## MATERIAL TO PROCESS
--------
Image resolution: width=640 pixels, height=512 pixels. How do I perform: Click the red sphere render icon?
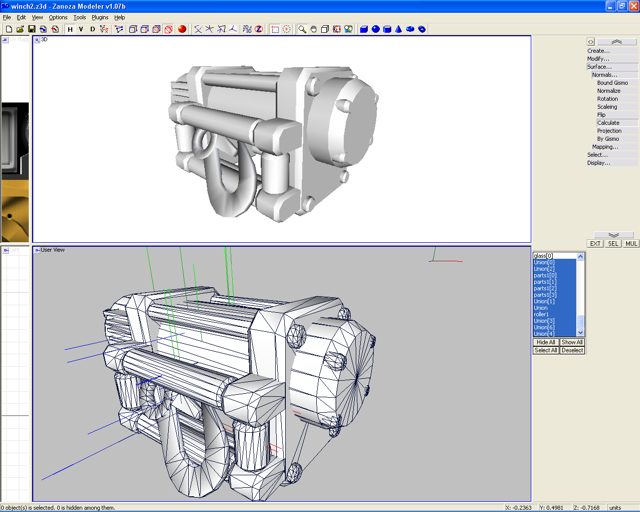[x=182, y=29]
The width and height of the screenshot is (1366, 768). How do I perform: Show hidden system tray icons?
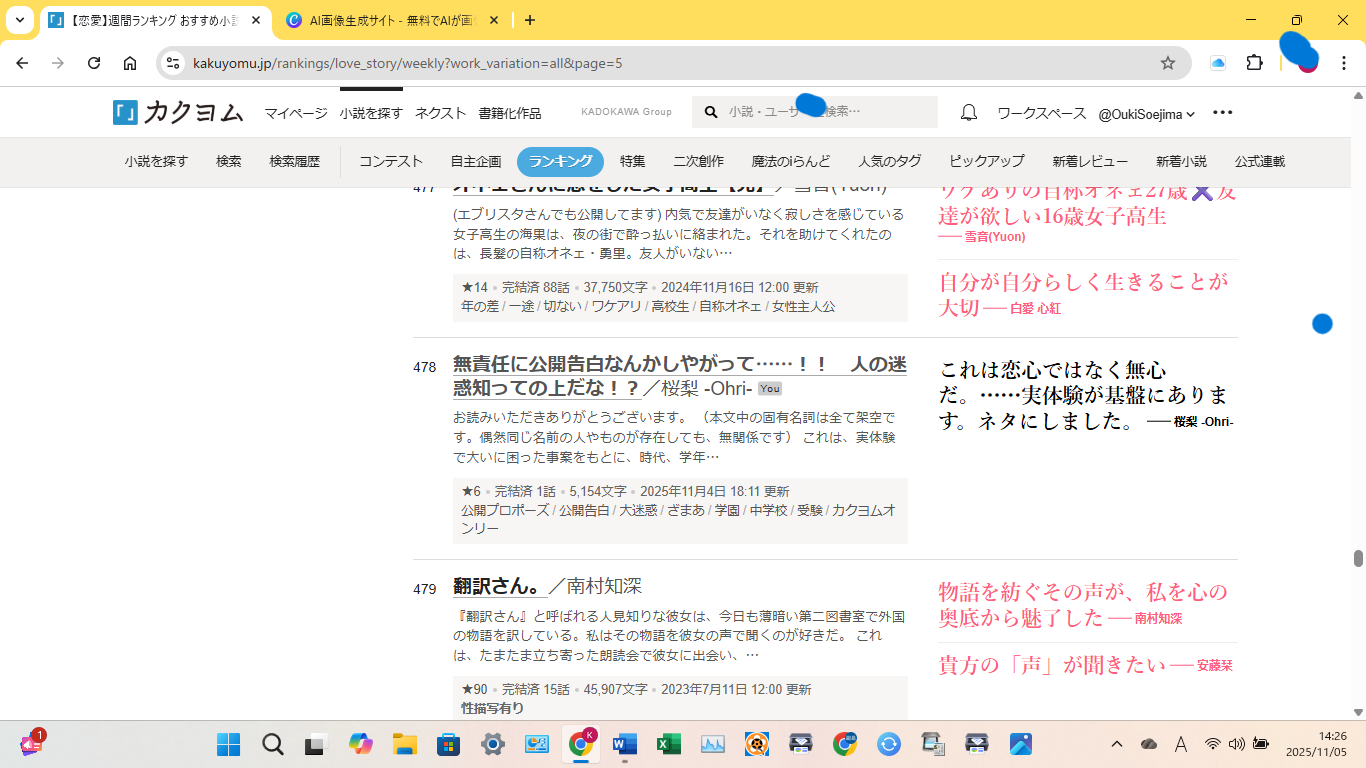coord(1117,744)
--------
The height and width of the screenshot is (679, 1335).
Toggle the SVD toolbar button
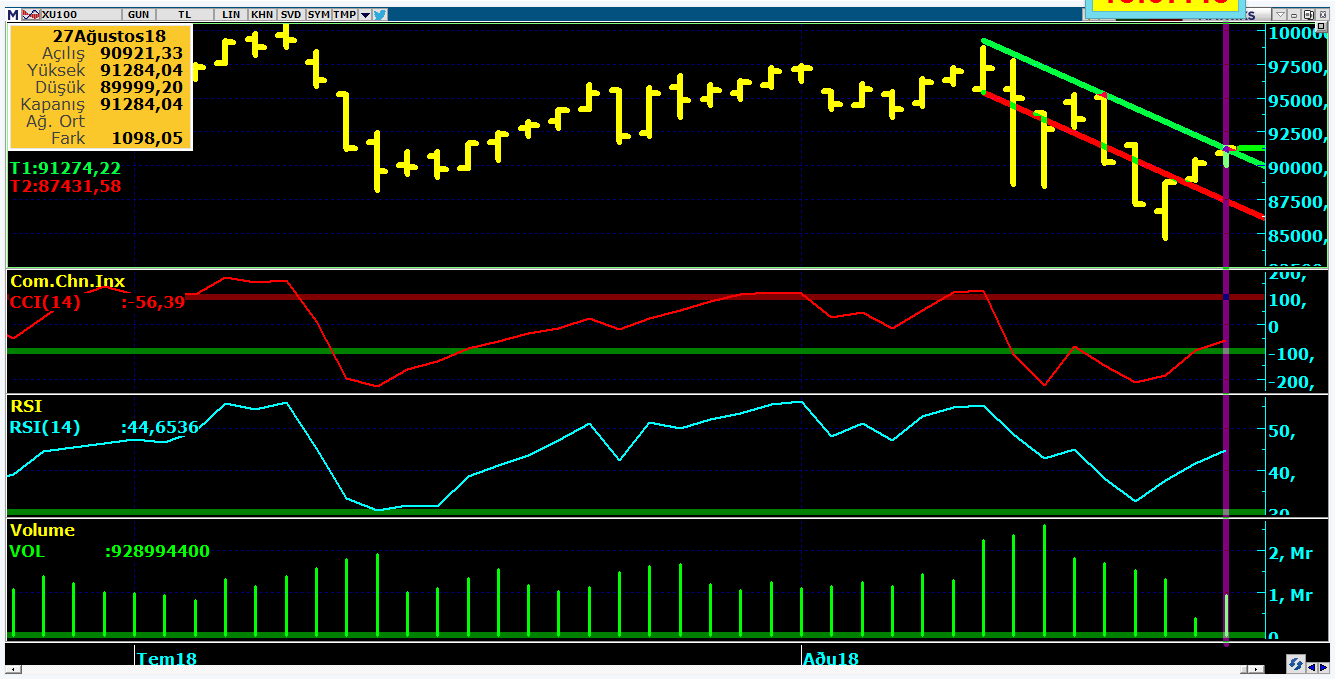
--------
## WHAT IS EXPECTED
Recast the lines from the one containing "Image resolution: width=640" through the one containing "coord(1117,744)" as a Markdown table with the columns "Row" and "Line," numbering each line and skipping blank lines. Leave the pictures out.

## SOLUTION TO THE PROBLEM
| Row | Line |
|---|---|
| 1 | Image resolution: width=640 pixels, height=512 pixels. How do I perform: Click the red sphere render icon? |
| 2 | [x=182, y=29] |
| 3 | The width and height of the screenshot is (1366, 768). How do I perform: Show hidden system tray icons? |
| 4 | coord(1117,744) |